The main differentiators of deep content inspection are:

==== Content ====
Deep content inspection is content-focused instead of analyzing packets or classifying traffic based on application types such as in Next Generation Firewalls. "Understanding" content and its intent is the highest level of intelligence to be gained from network traffic. This is important as information flow is moving away from packet, towards application, and ultimately to content.

Example inspection levels:
- Packet: Random Sample to get larger picture
- Application: Group or application profiling. Certain applications, or areas of applications, are allowed / not allowed or scanned further.
- Content: Look at everything. Scan everything. Subject the content to rules of inspection (such as Compliance/Data Loss Prevention rules). Understand the intent.

==== Multi-services inspection ====
Because of the availability of the complete objects of that payload to a Deep Content Inspection system, some of the services/inspection examples can include:

- Anti Malware
- Anti-spam
- Data Loss for Data In Motion
- Zero-Day or Unknown Threats
- Network Traffic Visualization and Analytics
- Code Attacks/Injection
- Content Manipulation

== Applications of deep content inspection ==

DCI is currently being adopted by enterprises, service providers and governments as a reaction to increasingly complex internet traffic with the benefits of understanding complete file types and their intent. Typically, these organizations have mission-critical applications with rigid requirements.

== Obstacles to deep content inspection ==

=== Network throughput ===
This type of inspection deals with real time protocols that only continue to increase in complexity and size. One of the key barriers for providing this level of inspection, that is looking at all content, is dealing with network throughput. Solutions must overcome this issue while not introducing latency into the network environment. They must also be able to effectively scale up to meet tomorrow's demands and the demands envisioned by the growing Cloud Computing trend. One approach is to use selective scanning; however, to avoid compromising accuracy, the selection criteria should be based on recurrence. The following patent USPTO# 7,630,379 provides a scheme as to how deep content inspection can be carried out effectively using a recurrence selection scheme. The novelty introduced by this patent is that it addresses issues such as content (E.g., an mp3 file) that could have been renamed before transmission.

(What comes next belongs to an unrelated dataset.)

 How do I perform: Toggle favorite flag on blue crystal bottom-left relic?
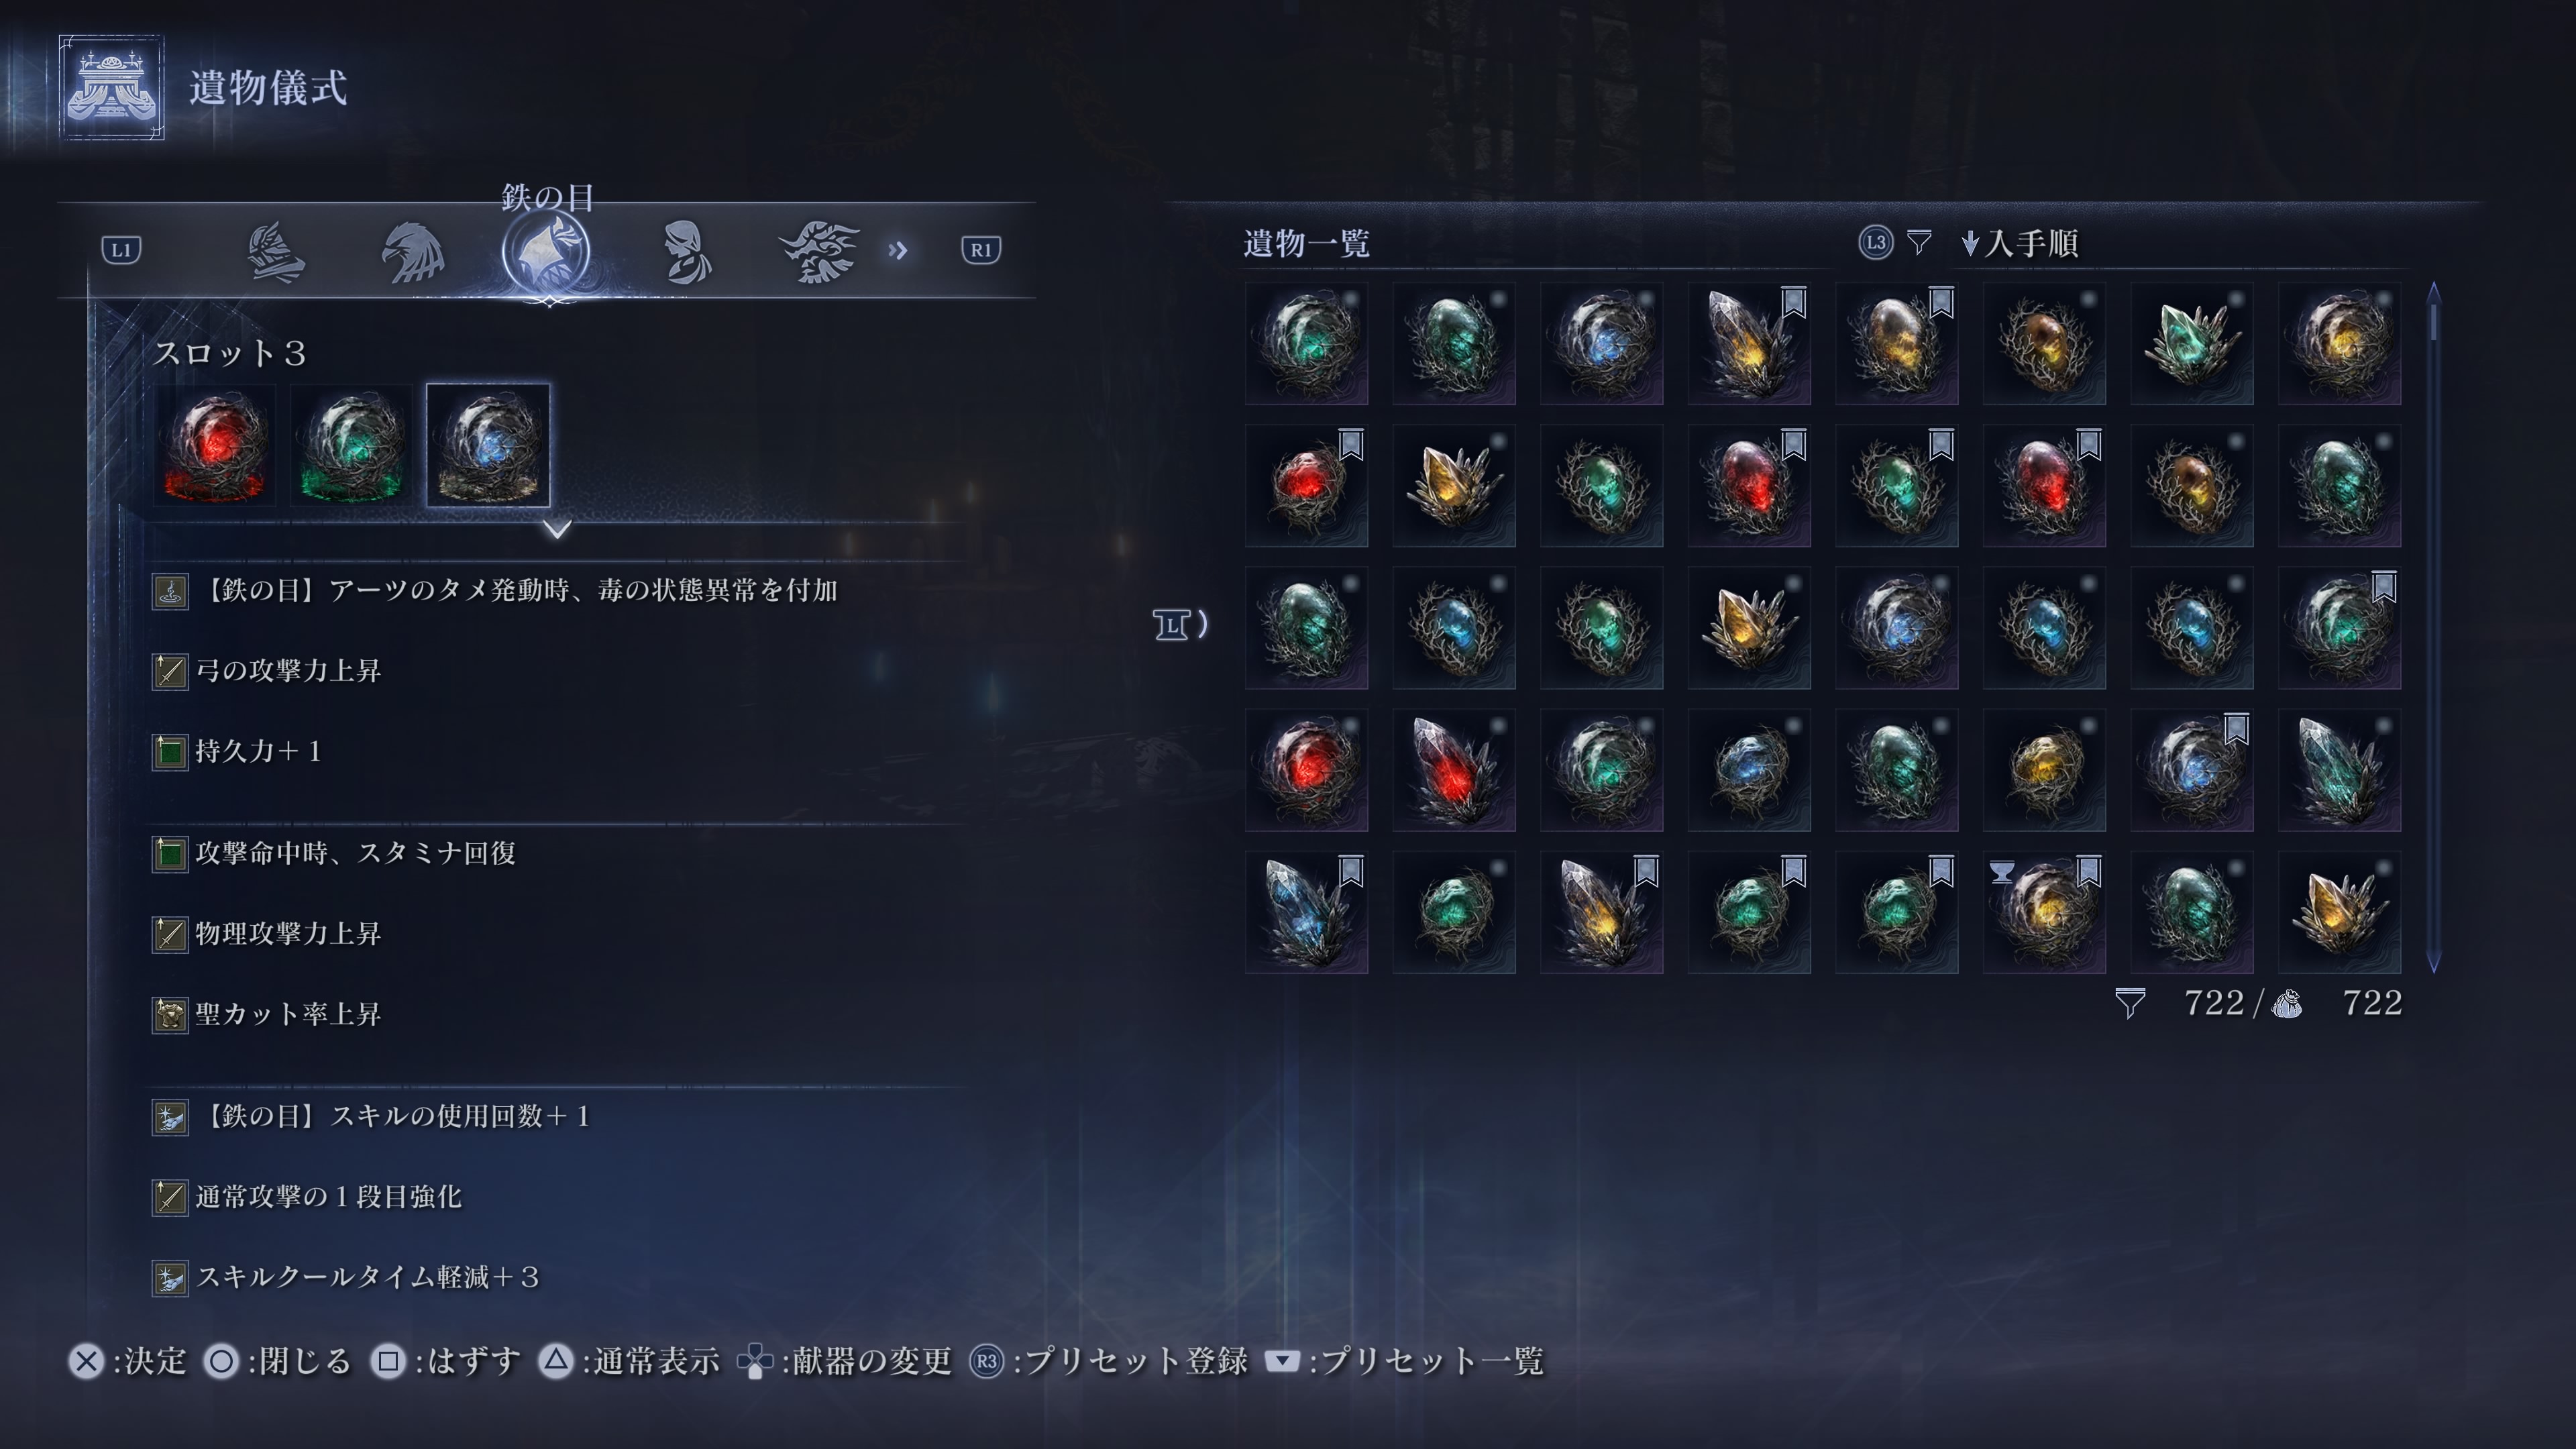[x=1351, y=871]
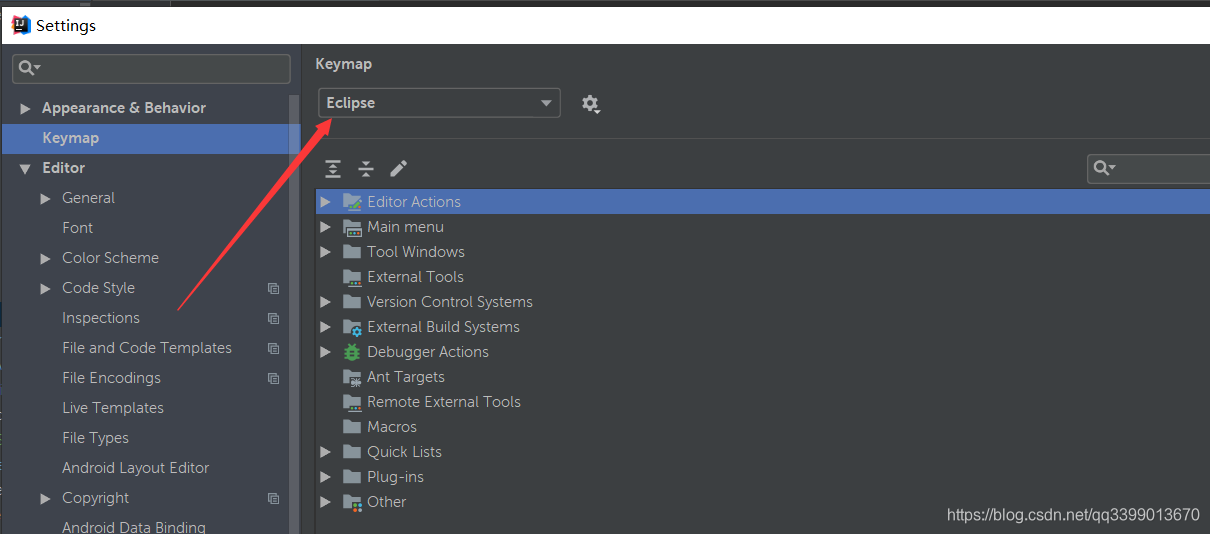
Task: Click the green Debugger Actions bug icon
Action: (x=352, y=352)
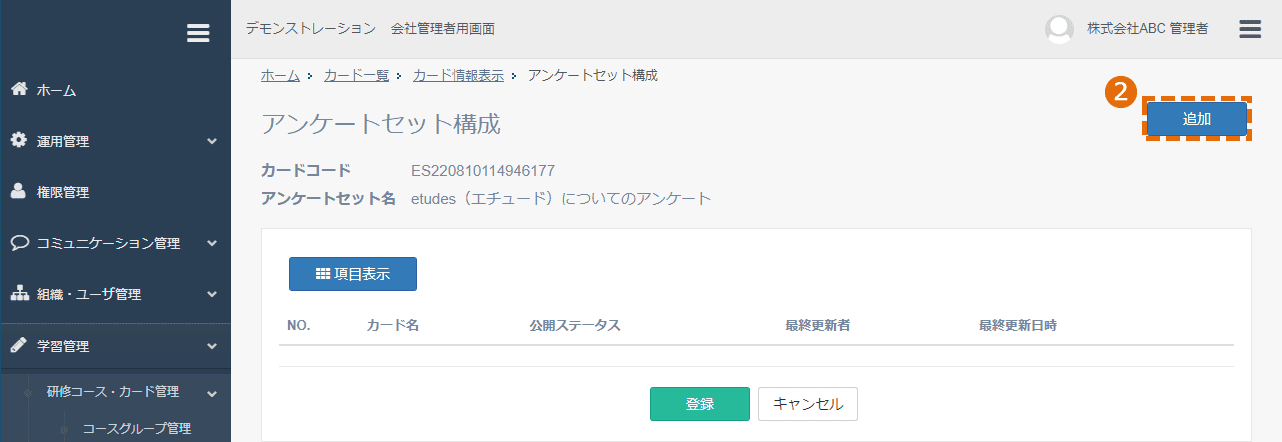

=== Accuracy of services ===
Dealing with the amount of traffic and information and then applying services requires very high speed look ups to be able to be effective. Need to compare against full services platforms or else having all traffic is not being utilized effectively. An example is often found in dealing with Viruses and Malicious content where solutions only compare content against a small virus database instead of a full and complete one.